(Supplied text)
---+---

Background: This case concerned a custody dispute between the mother (SG) who was resident in New Zealand and the father (CG), resident in Malaysia, of a child (C). In January 2003 CG brought the child with him to Malaysia without SG’s consent. Both parties filed applications for custody of C in the Family Court in February 2003. CG filed an application for a declaration of forum non conveniens (whereby courts may refuse to assume jurisdiction because there is a more appropriate forum available to the parties) arguing that the custody dispute should be determined in Malaysia. He relied on the fact that C, who was 4 3/4 years old, had only spent 15 months of his life in New Zealand.

Issue and resolution: Jurisdiction over a custody dispute with a foreign element. The Court refused SG’s application that the New Zealand Family Court was not the correct forum had any merit and enunciated the key principles in deciding this type of applications.

Court reasoning: After examining all the fact of the case and the best interests of the child, the Court held that the New Zealand court was the forum best capable of achieving a decision that was in the best interests of the child. This decision was based, inter alia, on the following material factors: the fact that both parents are New Zealanders, that the child was born in New Zealand; there were no parallel judicial proceedings in Malaysia; all proceedings regarding the child have taken place in the courts of New Zealand for 2.5 years without any objections from the father, indeed the father had expressly acknowledged the competency of the New Zealand court until this arbitrary application; the father had failed to submit any qualitative evidence to enable the court to assess the merits of whether a Malaysian court is a more appropriate forum; and  the only reason that the father has adopted his position was because a New Zealand court order could not be enforced in Malaysia. From a discussion of the various cases the Court distilled the key principles applying to forum non conveniens applications in the context of child issue cases and considered each of them in terms of the particular circumstances of this case. The paramount consideration in all cases must be the best interests of the child, as required by s.23 Guardianship Act. The onus rests on the party seeking foreign adjudication. The burden of showing greater suitability of the other jurisdiction was not merely to show New Zealand was not the natural or appropriate forum, but to establish the foreign forum was “clearly and distinctly more appropriate”. In reaching its decision, the court must not be reactive to the conduct of the parent removing the child, but on what is in the best interests of the child. The issue is not one primarily of jurisdiction, but whether, in all the circumstances and having regard to the child’s welfare as the first and paramount consideration, the foreign court or the New Zealand court is best able to determine all custody, access and related questions.

---+---

(Raw data)
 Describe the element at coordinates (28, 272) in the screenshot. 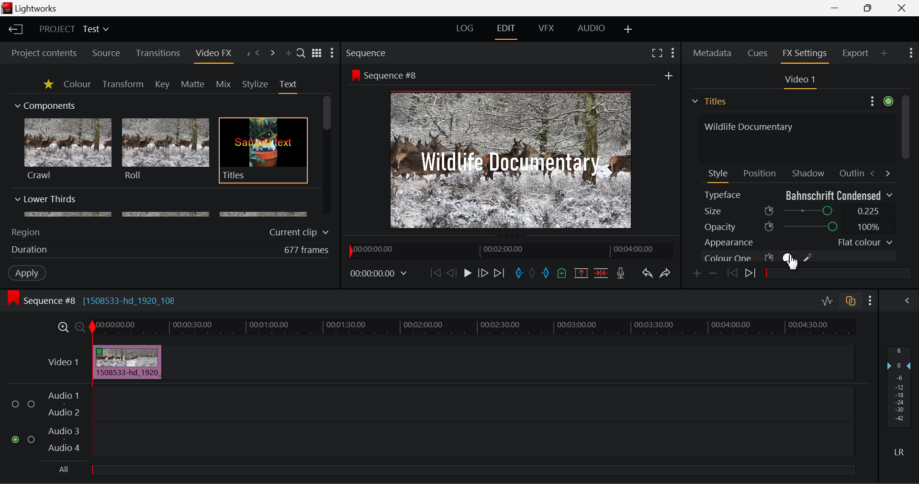

I see `Apply` at that location.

---+---

(What to do)
**A.** Translate this sentence from the custody case summary into Spanish: "The onus rests on the party seeking foreign adjudication."
**B.** Reproduce the portion of the custody case summary starting with "Issue and resolution: Jurisdiction" and going on through "type of applications.".

(Answers to the tasks)
**A.** La carga recae sobre la parte que solicita la adjudicación extranjera.

**B.**
Issue and resolution: Jurisdiction over a custody dispute with a foreign element. The Court refused SG’s application that the New Zealand Family Court was not the correct forum had any merit and enunciated the key principles in deciding this type of applications.